Everyone wants to play in the Stoke leagues. It’s better leagues, simple as […] I love darts myself, when everything is going right, I always like to look around and think yeah, everyone’s happy, and it’s great to see the expression on other people’s faces.
Tony and his dad used to play together in the Collerton league. Tony sr. took up darts after emigrating from Italy to work in the pits around Stoke. Darts fitted around his shift work, and he introduced Tony to the game at home. Their living room wasn’t big enough to stand the proper distance, so Tony and Tony sr. threw from the hallway with the door propped open. When old enough Tony joined his dad’s team and has played in leagues ever since. Like Tim, Tony described a scene thriving on Stokie social capital,
[…] the pot banks and the pits have long gone, but the people are still the same, still friendly people, and I’ve travelled around working different places and I can vouch for that, and I- and even when people do come to Stoke they say they’re dead friendly, know what I mean. And I think we are. So that’s part of this area which has always been like that, cos mainly Stoke has always been a poorly paid area […] if you compared the wages to like other areas, North or South, Stoke was kept quite lowly paid […] another thing about getting out after a hard day’s work is it’s nice to get out and have a pint. But certainly, when I’ve played in other areas, Stoke is a better class of player.
At his pomp he played five nights a week, but was down to three or four nights.
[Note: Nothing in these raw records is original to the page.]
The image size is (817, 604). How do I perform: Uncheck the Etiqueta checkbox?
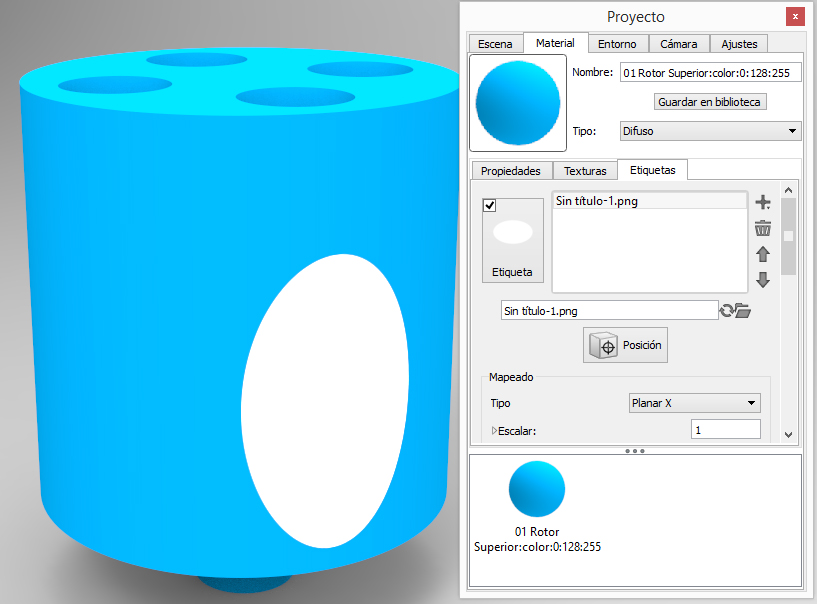point(490,206)
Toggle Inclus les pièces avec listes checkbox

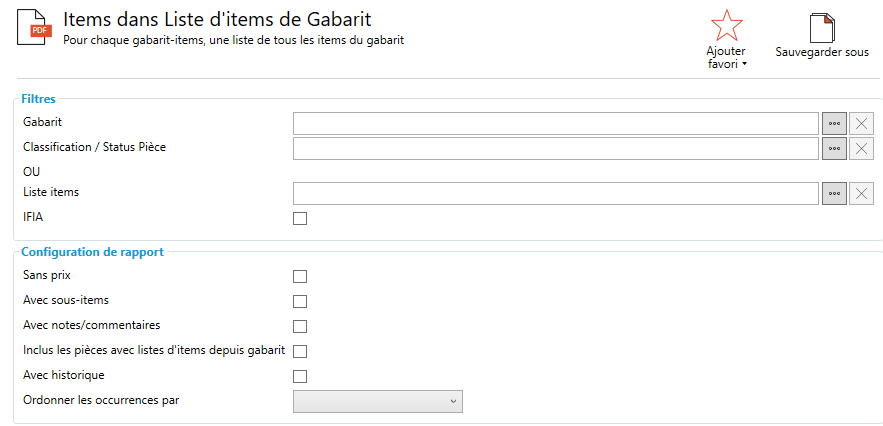click(x=300, y=351)
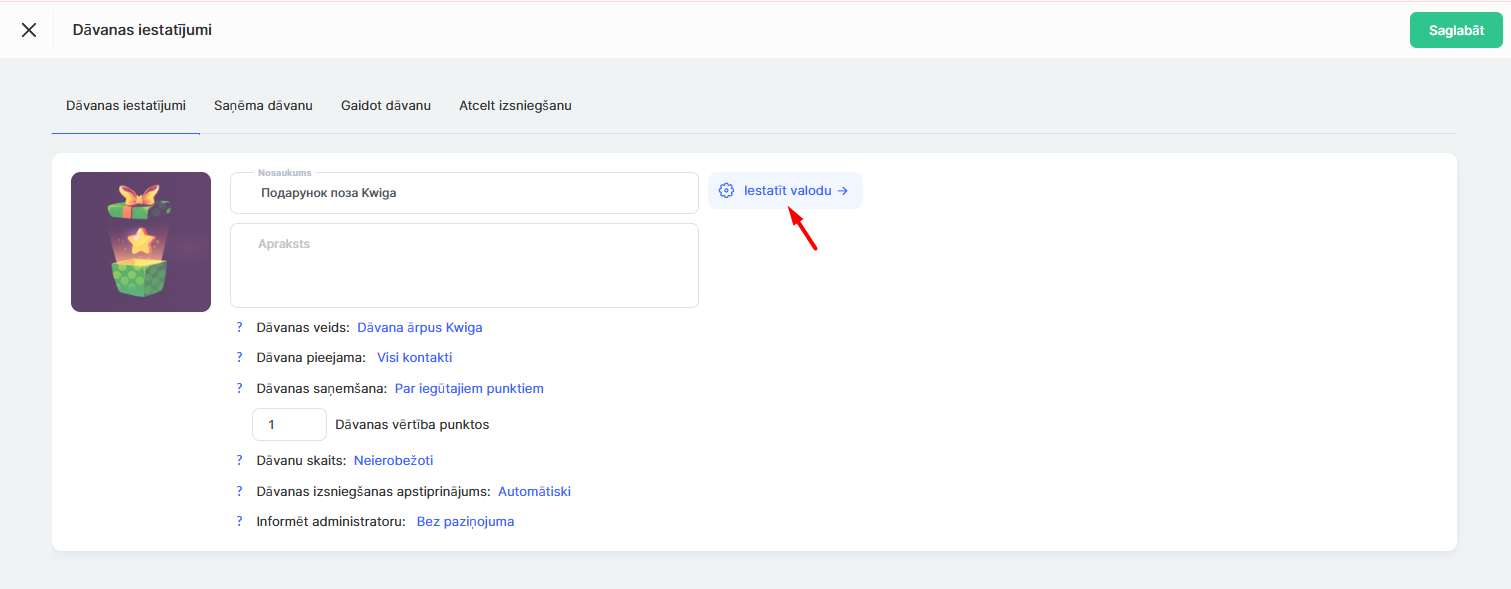This screenshot has height=589, width=1511.
Task: Change the Neierobežoti gift count option
Action: (393, 461)
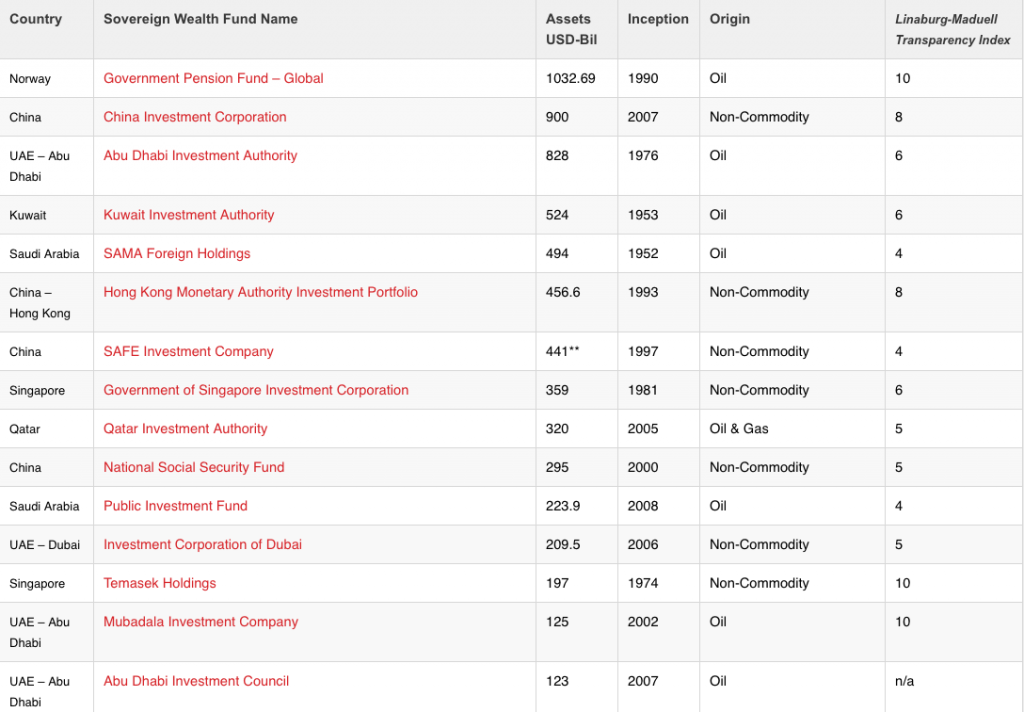
Task: Open Temasek Holdings link
Action: [159, 583]
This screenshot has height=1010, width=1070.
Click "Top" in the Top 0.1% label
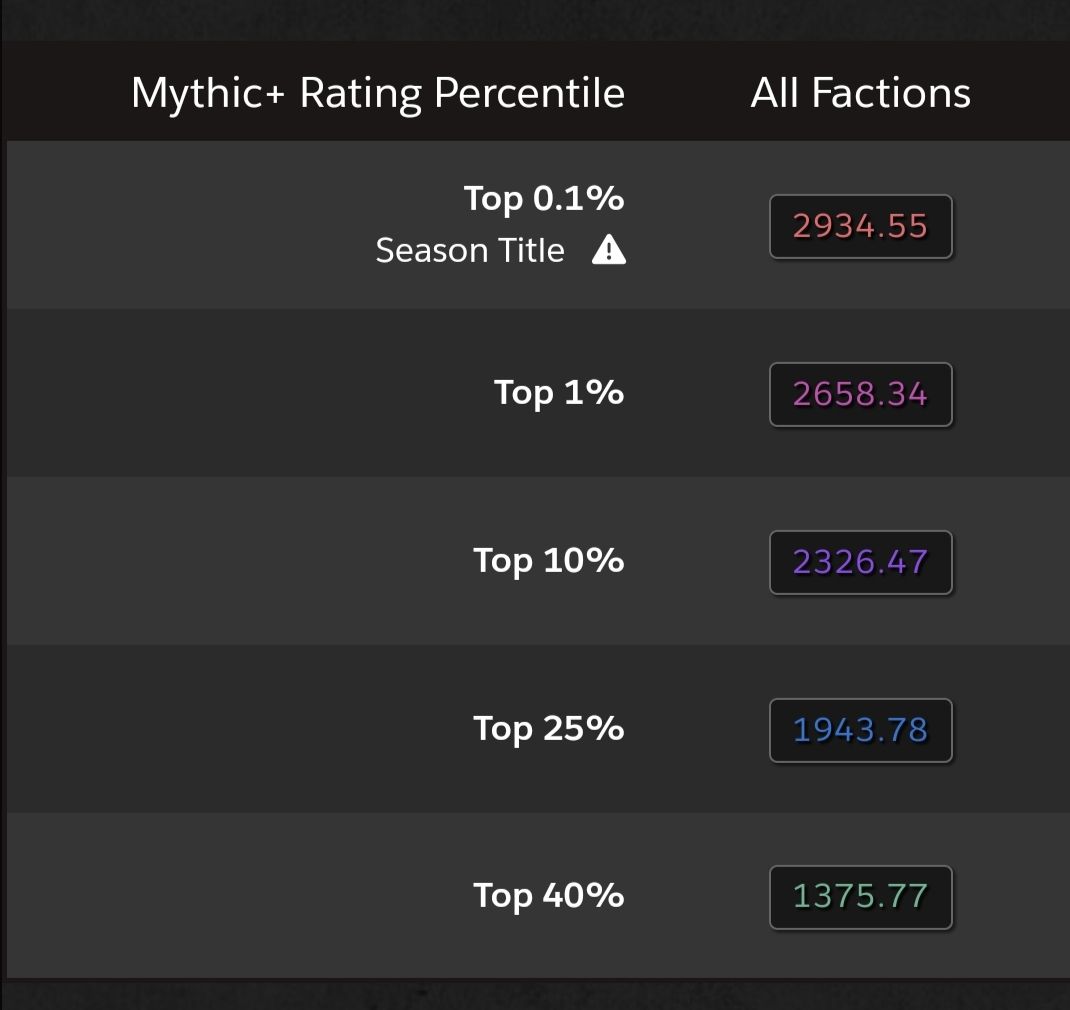click(x=493, y=199)
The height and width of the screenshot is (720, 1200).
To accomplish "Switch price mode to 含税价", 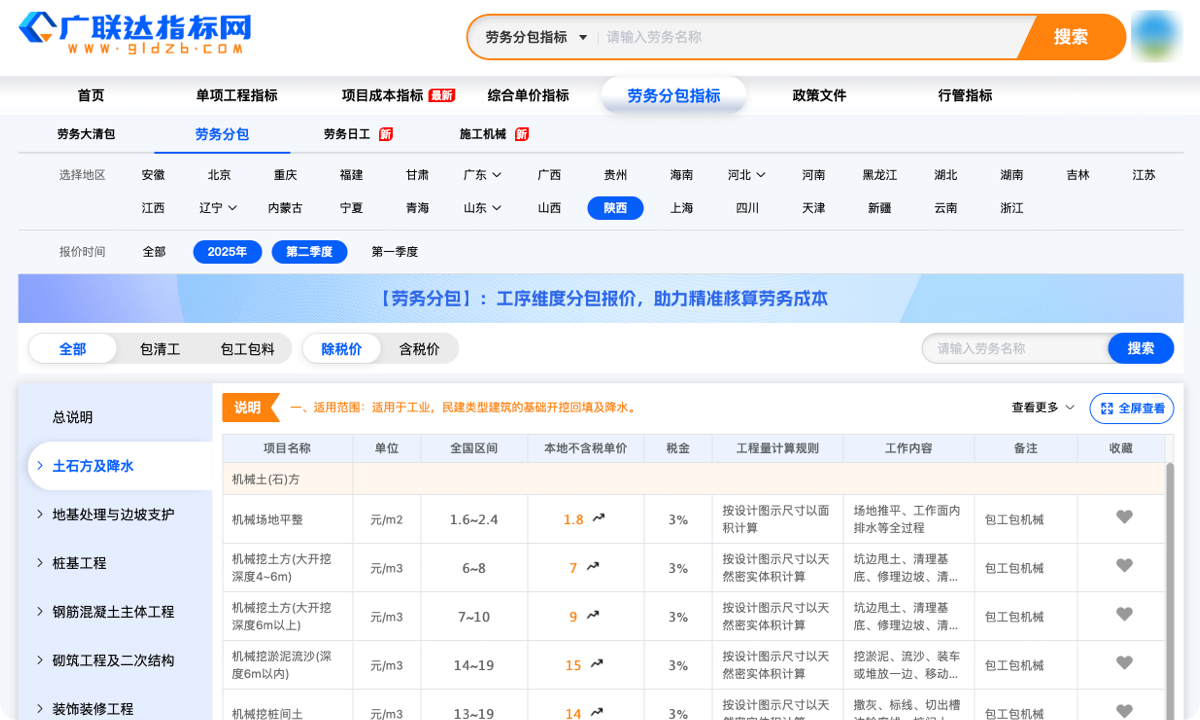I will pyautogui.click(x=419, y=349).
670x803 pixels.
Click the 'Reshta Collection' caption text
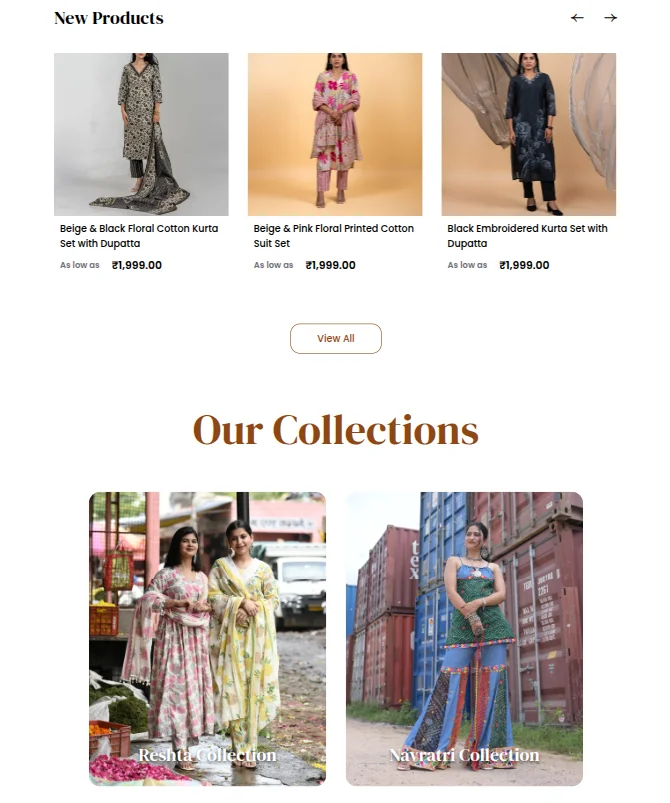(207, 755)
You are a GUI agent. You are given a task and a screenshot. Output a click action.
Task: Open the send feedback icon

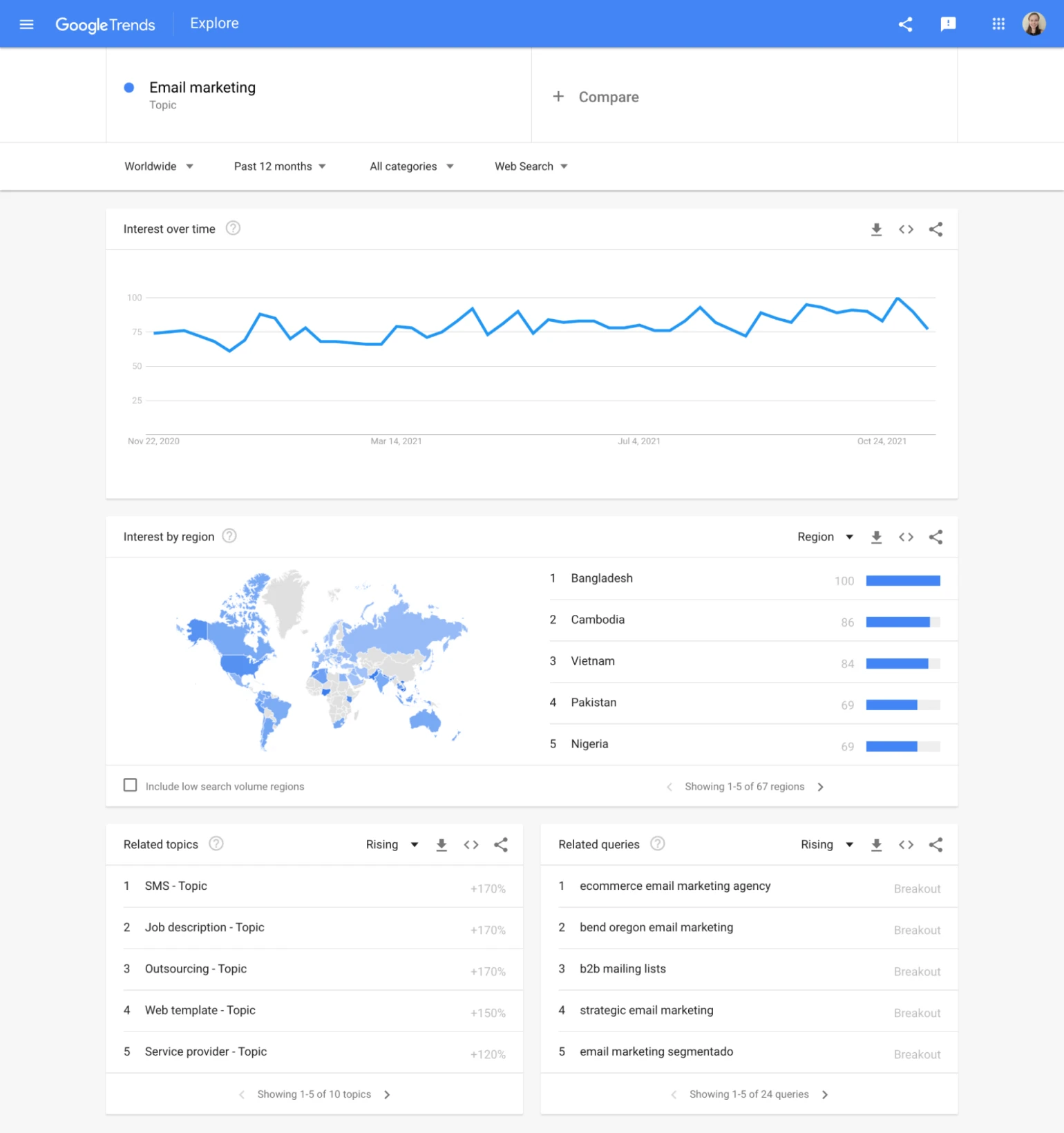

Even as a ‘casual’ player Tony practised two hours a day on top of this. And also, he fashioned his own darts; Tony liked to play with especially short and light darts that were out of style and not manufactured anymore. Everything from the grip to the weight was just to his liking, and seemingly no one else’s.
In his youth Tony worked at Jollees Cabaret Club when they hosted the World Professional Darts Championship. He remembers watching Jocky Wilson through the clouds of cigarette smoke and revelling in the special atmosphere. Once more competitively, Tony had come to value darts more socially, “Meeting people you know, which unfortunately nowadays there isn’t many social things going on. You’re on these [phones] aren’t you, talking to each other on it. I’ve seen ’em, young’uns on there ordering drinks on phones, you don’t even have to go to the bar anymore, I hate it […] Na, the old-fashioned way, queue up at the bar and get chatting to people.”
Tony was experienced, but John was even more so. Then in his 70s, John had been playing in Stoke leagues for over 50 years. He used to play on the same team as John Part—the two-time world champion who moved from Canada to play darts in Stoke. John saw Phil Taylor grow from pub player to world beater. By combination of age and too many broken fingers John didn’t play as much as he used to, but still played one or two nights a week. “Why’s it so good in Stoke? I don’t know, I mean Manchester you can’t play darts, when I’ve been I haven’t seen any darts”. He went on,
It’s a working man’s game, you don’t get posh knobs bloody playing darts, y’know what mean? The la-di-da types, none of them playing darts […] You’d have to ask them … ask them in London [laughs]. You don’t get … because you can walk in a pub in any dress, you don’t see anybody playing darts in ties, you come and play in working stuff and the working clothes […] everybody is equal basically […] everybody’s the same.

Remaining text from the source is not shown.